Aber ich marschierte so stramm durch die Stadt, dass ich ins Schwitzen kam. Wie still die Stadt am frühen Morgen sein konnte. Es war nicht so weit bis in meine Wohnung. Marschieren war ich gewohnt. Es klopfte an meiner Tür, nachdem ich gerade einge­schlafen war, und duftender Kaffee wurde mir auf den Tisch ge­stellt.

Im Büro schwirrten mir die Zahlen der Lohnscheine vor den Au­gen.

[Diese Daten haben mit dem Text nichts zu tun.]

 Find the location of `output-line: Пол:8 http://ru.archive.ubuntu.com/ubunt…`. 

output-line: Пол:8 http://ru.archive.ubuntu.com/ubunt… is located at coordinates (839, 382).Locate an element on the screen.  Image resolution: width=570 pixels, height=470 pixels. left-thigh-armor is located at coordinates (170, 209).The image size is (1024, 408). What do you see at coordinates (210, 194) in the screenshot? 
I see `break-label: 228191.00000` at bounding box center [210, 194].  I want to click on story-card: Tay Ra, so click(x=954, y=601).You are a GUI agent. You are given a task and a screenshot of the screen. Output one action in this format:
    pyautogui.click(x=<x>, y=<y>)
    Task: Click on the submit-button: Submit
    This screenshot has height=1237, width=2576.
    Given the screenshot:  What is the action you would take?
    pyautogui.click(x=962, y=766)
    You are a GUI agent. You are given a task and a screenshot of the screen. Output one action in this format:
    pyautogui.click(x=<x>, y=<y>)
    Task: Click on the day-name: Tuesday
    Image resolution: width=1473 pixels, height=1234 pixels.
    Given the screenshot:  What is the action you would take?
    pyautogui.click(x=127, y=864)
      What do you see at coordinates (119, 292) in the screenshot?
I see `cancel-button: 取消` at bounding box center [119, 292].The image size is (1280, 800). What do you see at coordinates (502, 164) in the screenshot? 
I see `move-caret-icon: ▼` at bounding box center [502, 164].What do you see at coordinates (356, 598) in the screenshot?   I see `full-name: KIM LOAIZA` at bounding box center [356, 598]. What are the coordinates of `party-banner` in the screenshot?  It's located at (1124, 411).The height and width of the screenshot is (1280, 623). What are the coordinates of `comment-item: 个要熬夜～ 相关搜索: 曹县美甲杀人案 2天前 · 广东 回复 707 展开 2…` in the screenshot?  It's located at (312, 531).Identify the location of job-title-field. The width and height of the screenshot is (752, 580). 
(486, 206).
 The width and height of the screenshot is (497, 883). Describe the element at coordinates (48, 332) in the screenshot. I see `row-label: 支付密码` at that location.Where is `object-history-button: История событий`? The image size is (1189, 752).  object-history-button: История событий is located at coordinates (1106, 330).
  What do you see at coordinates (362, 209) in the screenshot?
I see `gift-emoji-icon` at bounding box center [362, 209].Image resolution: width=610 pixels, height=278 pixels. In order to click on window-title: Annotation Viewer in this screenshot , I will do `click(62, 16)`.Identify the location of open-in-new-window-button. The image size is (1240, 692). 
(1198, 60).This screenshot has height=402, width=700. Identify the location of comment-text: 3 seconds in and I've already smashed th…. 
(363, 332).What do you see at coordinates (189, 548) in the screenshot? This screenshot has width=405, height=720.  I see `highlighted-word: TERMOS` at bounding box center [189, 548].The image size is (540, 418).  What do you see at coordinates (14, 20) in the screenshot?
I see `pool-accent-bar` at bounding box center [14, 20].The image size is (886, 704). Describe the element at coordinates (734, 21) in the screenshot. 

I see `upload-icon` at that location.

In der Spulenwicklerei und in der Montage arbeiteten über­wiegend Frauen im Akkord, im Großgerätebau überwiegend Män­ner. Es fiel mir schwer an diesem Donnerstag, bei den Akkord­überschreitungen, die ich bei Frauen und Männern gerecht gleich­mäßig durchgehen ließ, keine aus Versehen zusätzlich passieren zu lassen. Die Heftigkeit der eventuellen Rüge wollte ich schon selbst bestimmen.